Post Mortem Profit
Friday, August 26, 2011
In the mid 80s three different women (unconnected except they all knew me) called me within a span of two months for the same thing. All three wanted me to pick them up at the abortion clinic and take them home. By the second one I had learned to buy fresh fruit before taking them home and I swear that some the employees at the clinic stared at me the third time.
I was never able to figure out why it was these women called me for this.
I have a better explanation for a trend that is beginning to show a pattern in which as more people get older (a most frequent occurrence) money will be piling up (in small quantities) in my bank.
When Greg Moore died in 1999 and Daryl Duke in 2006 the folks related ordered huge prints of my portraits of them and were displayed at the funerals in church. I felt terrible in charging but these big prints (colour) were expensive.

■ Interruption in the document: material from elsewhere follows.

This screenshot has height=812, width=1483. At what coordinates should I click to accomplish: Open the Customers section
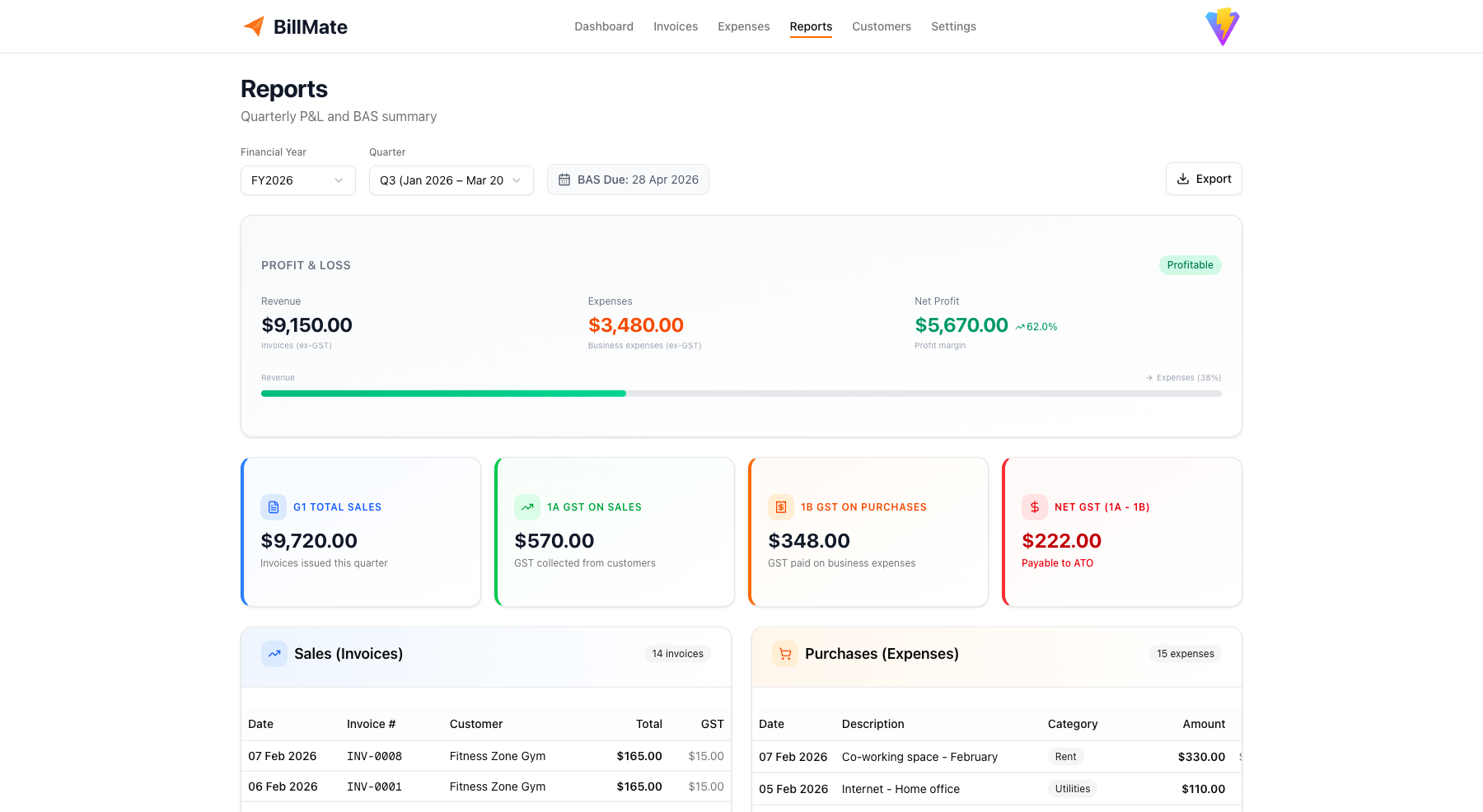coord(882,26)
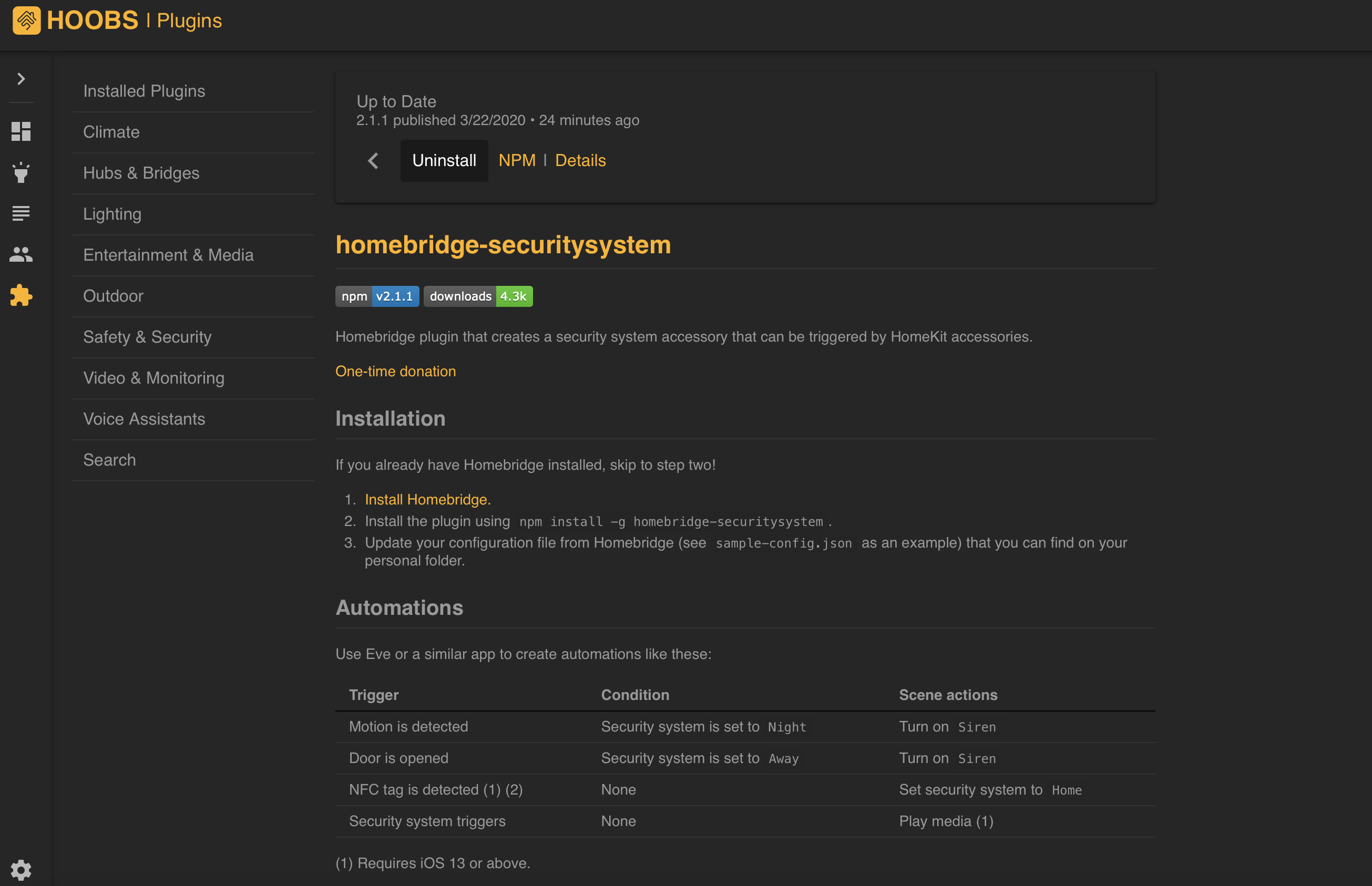
Task: Switch to the Installed Plugins tab
Action: click(144, 90)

It was in 2007 where it got a bit unusual. It was July and Rosemary, Rebecca and I were enjoying a holiday in Mérida, Yucatán. One day I went to an internet café and noticed that I had an email marked urgent. It seems that Vancouver architect and patron of the arts Ian Davidson had died and I was being asked for the use of one of my pictures for his obituary. Not only that, they wanted several large prints, one for display at a memorial service and the others to be purchased by friends. I made very good money!
This trend has not stopped. I have recently sold a photograph of author Jane Rule (she is dead) that is being used as the front piece in her memoirs published by Talon books at the end of August.
Now that Jack Layton is better known his book published some years ago (with my portrait on the cover) is being re-issued and I am happy to point out that McClelland and Stewart offered me good money for the new rights for my photograph.
Ian Davidson |
My friend, writer Mark Budgen, not keen in ever showering anybody with compliments told me (instead of saying, “You are a fine portrait photographer.”), “The reason they are using your photographs is that these people are dead and nobody can be assigned to photograph them." Not quite look here.
But I am not going to protest. Just today I sent an invoice to Cologne for the use of one of my pictures of mystery writer Michael Dibdin (he is dead) for some internal project in a company there. This trend is not going to stop as there are more people in my files who will inevitably go where we all go. As long as I am around I can reap the rewards.